_Task requirements_
Give the records again exactly. Pictures do not belong in the copy.

_Records excerpted from a collection_
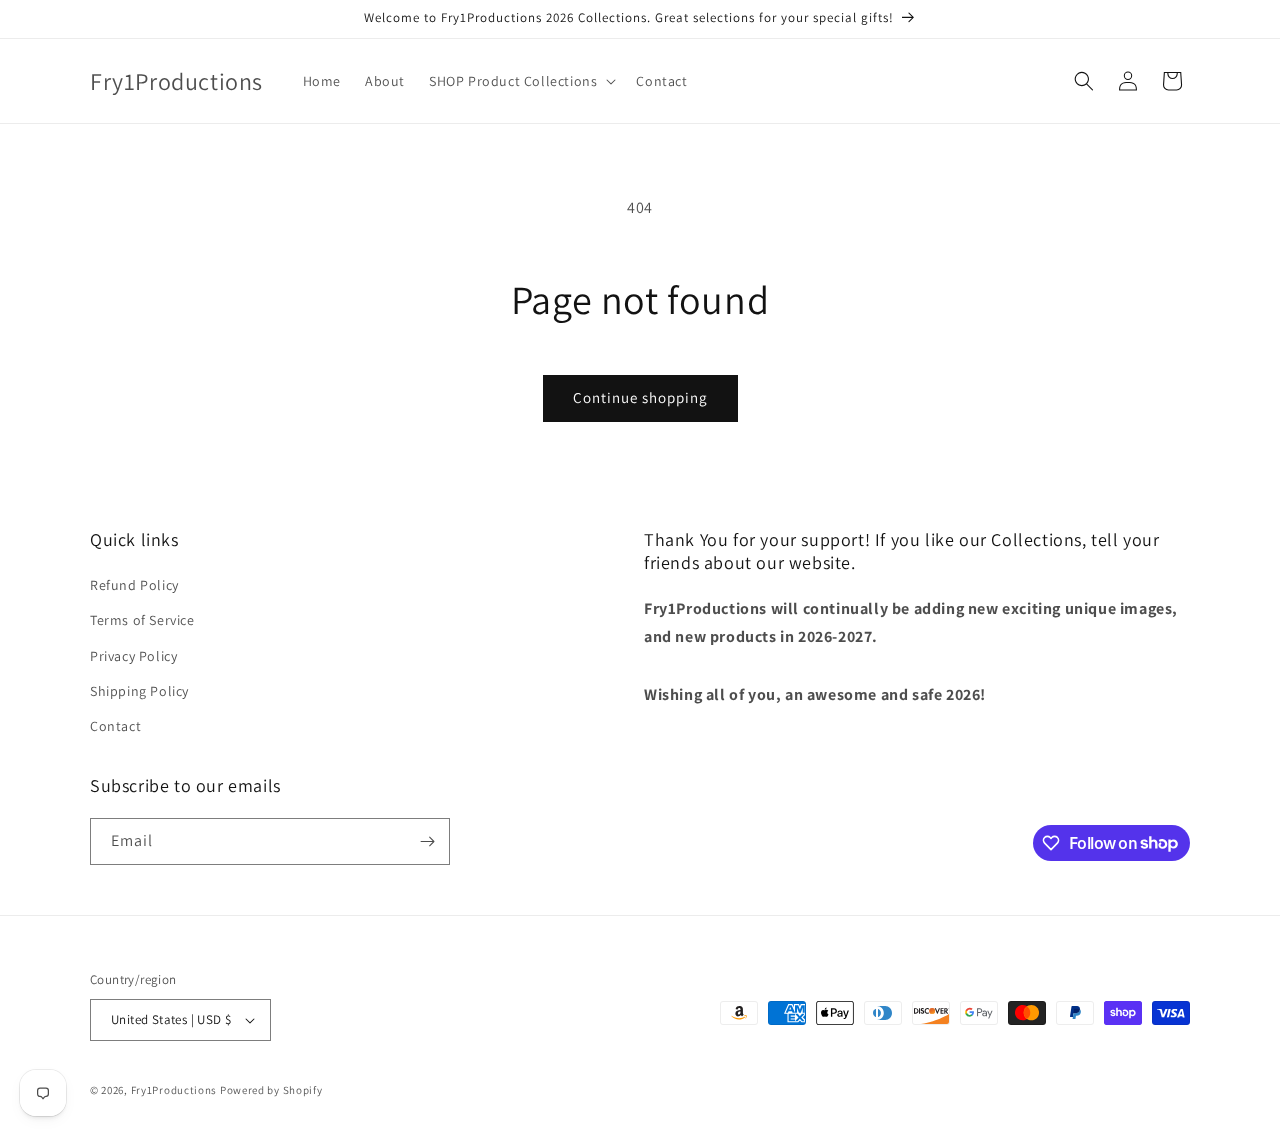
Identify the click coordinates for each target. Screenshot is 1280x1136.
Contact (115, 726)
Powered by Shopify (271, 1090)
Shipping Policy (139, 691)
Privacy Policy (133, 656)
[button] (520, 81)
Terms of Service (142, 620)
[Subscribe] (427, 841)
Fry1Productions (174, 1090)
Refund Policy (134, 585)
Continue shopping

_Result of this exercise_
Identify the click coordinates for each target. Screenshot is 1280x1136.
Contact (115, 726)
Powered by Shopify (271, 1090)
Shipping Policy (139, 691)
Privacy Policy (133, 656)
[button] (520, 81)
Terms of Service (142, 620)
[Subscribe] (427, 841)
Fry1Productions (174, 1090)
Refund Policy (134, 585)
Continue shopping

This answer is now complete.